Now $H$, as written above, is a homotopy from $f$ to $g$, so you might hope that
$$
K(u, s) = p( H(p^{-1}(u), s )
$$
would be a homotopy on $S^1$. (Here $u$ denotes an arbitrary point of $S^1$; we extract its polar coordinate, apply $H$, and then push back to the unit circle with $p$.)
If $K$ we defined by composing $H$ with some continuous functions, it really would be a homotopy between functions $S^1 \to S^1$. But $p^{-1}$ is discontinuous, so the function $K$ that you're implicitly using...you can't use a continuity argument to show it's a homotopy, and in fact, it's not actually a homotopy. So the thing you'd like to conclude, that
$$
\int_0^2\pi F^{*}\omega = \int_0^{2\pi} G^{*} \omega \tag{1}
$$
cannot be "proved" using the cited theorem, because the hypotheses of the theorem are not all satisfied. And that's a good thing, because, as you observed with your own computations, the two sides of the "equality" in Equation 1 are not, in fact, equal.
In short: there's no contradiction to the claim's in Shifrin's book.
Extra note: The whole manifold-without-boundary thing can confuse people, and rightly so. If I say I have a blue truck, people tend to assume I have a truck, and that it's a little special: it's blue. If I have a friend-with-benefits, you assume that I have a friend. But if I say I have a manifold-with-boundary, you're not allowed to assume I have a manifold? What's up with that?
Well...historically, people started talking about manifolds first -- things like a sphere or a torus, etc. And then they realized that they wanted to slightly generalize this, and sometimes allow things like a disk, or a cylinder $S^1 \times [0, 1]$ into the same discussions. These things were not literally manifolds, but they had a LOT of the same properties, so someone thought up the clever name "manifold-with-boundary". But lots of things were already known about manifolds that were not true for these new things. (For instance: manifolds have no boundary!) So everyone agreed that m-with-b was a new category, one that included (but was not included in) the old category of "just plain old manifolds," because otherwise they'd have to go rewrite everything from the past replacing "manifold" with "manifold-without-boundary". Ugh!
The choice to include the sphere, say, in the collection of manifolds-with-boundary, even though its boundary is empty, might seem peculiar. But it didn't take long for folks to see that if they DIDN'T do this, then lots of theorems would start out "Let M be a manifold or manifold-with-boundary", i.e., lots and lots of the things proved for manifolds-with-nonempty-boundary turned out to also be true for manifolds with empty boundary (i.e., ordinary manifolds). So they made the new term inclusive rather than exclusive.
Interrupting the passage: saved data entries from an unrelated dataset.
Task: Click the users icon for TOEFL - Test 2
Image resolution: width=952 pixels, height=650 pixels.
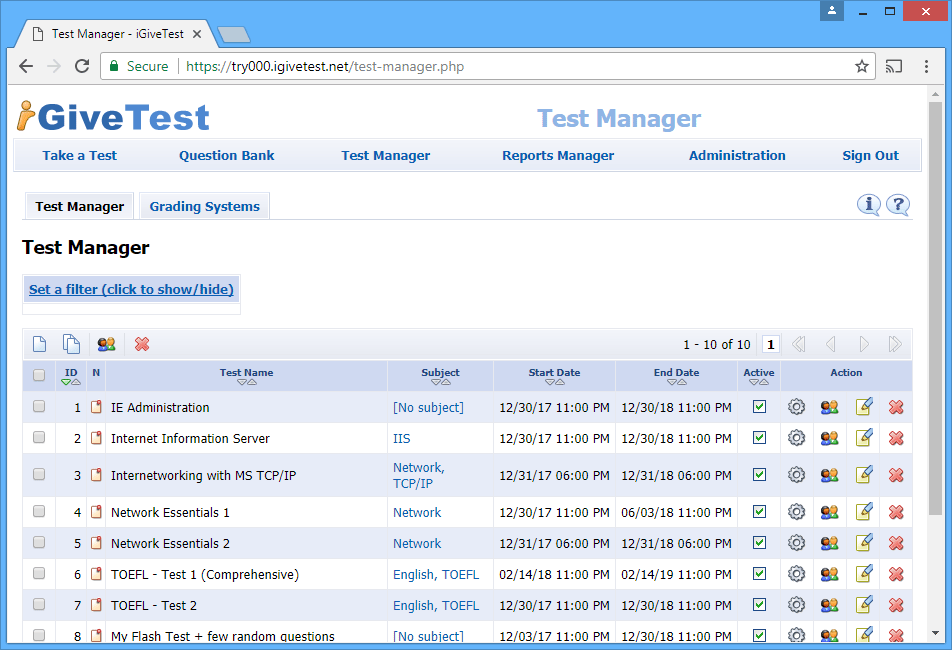Action: [x=829, y=605]
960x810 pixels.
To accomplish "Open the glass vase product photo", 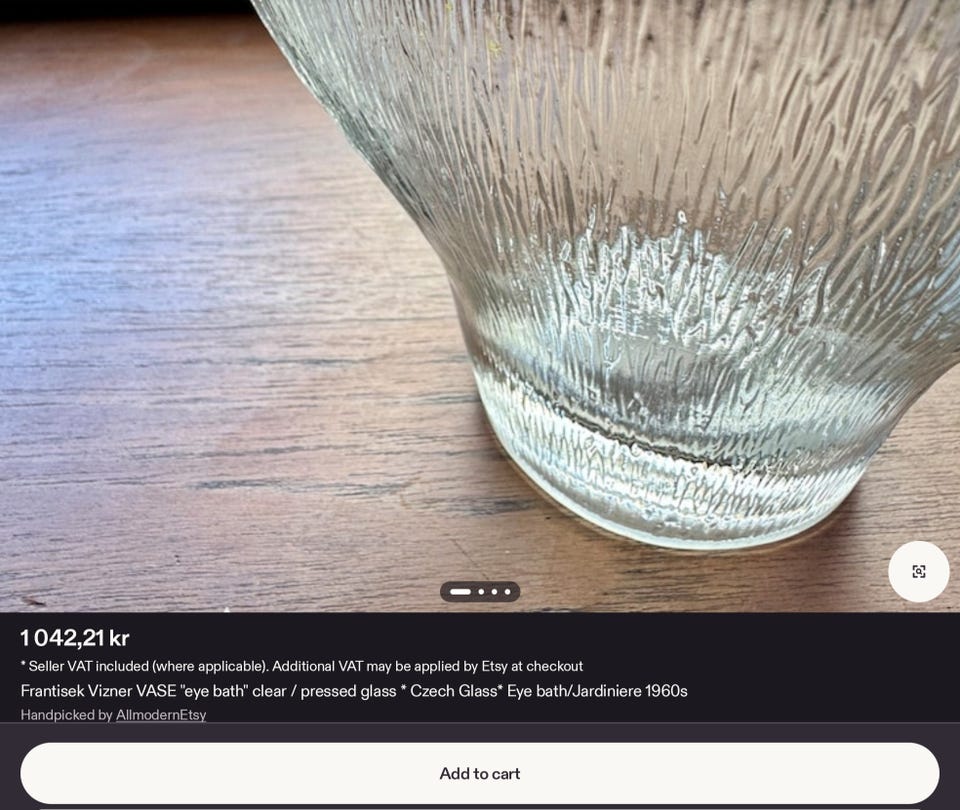I will (x=480, y=306).
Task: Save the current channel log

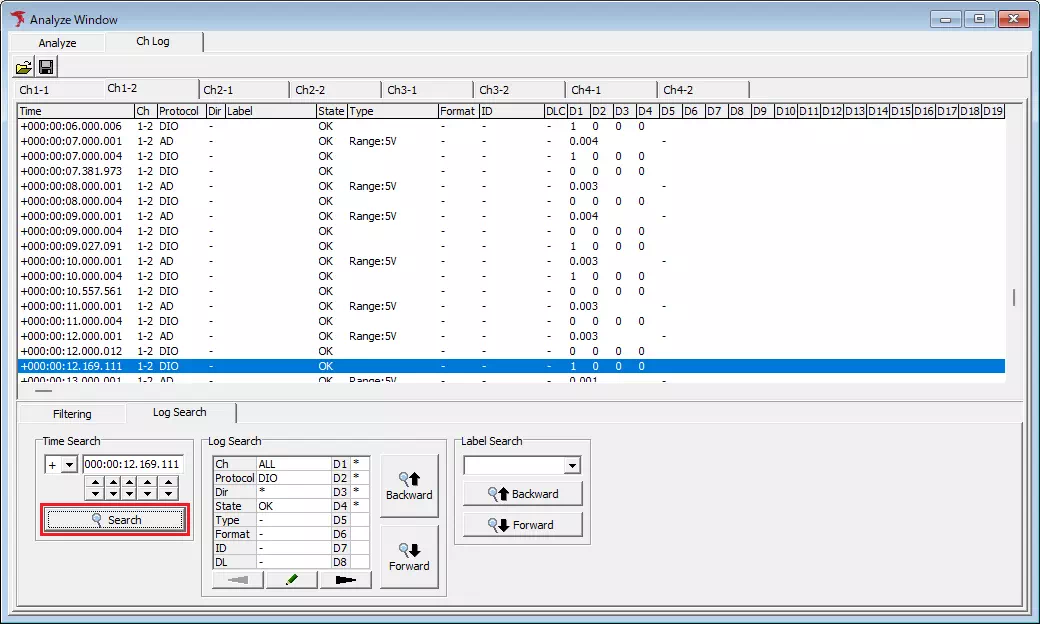Action: coord(46,66)
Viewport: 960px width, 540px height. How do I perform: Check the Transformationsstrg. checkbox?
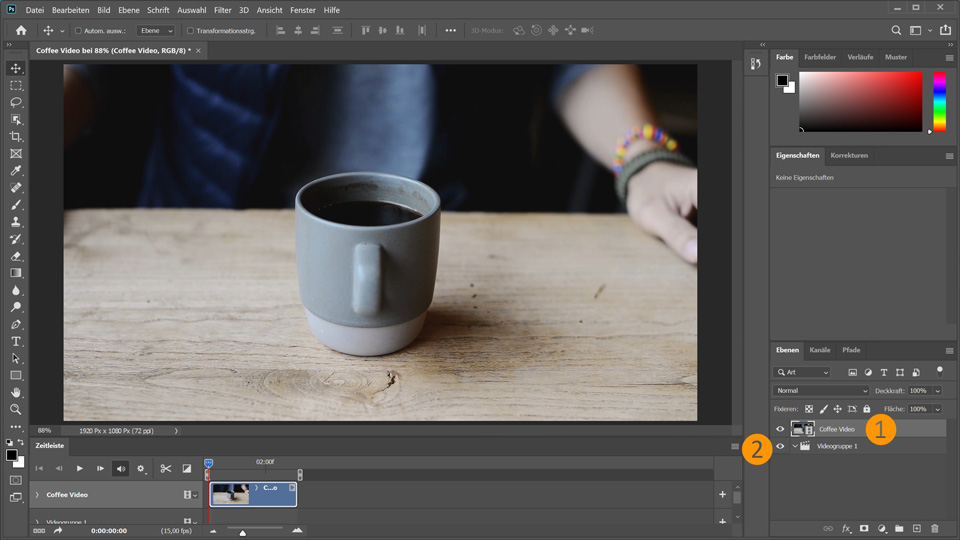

Of course, this little bit of history is mostly fiction --- there wasn't a congress of mathematicians who all agreed that henceforth they'd do things THIS way. It took a while to settle out. And in the intervening years, I'm sure there have been folks who decided that the old way was stupid, and they were going to change the world and insist on manifold-without-boundary and manifold-with-boundary, and let the word "manifold" die a well-earned death. I don't believe that's caught on, but I could be wrong.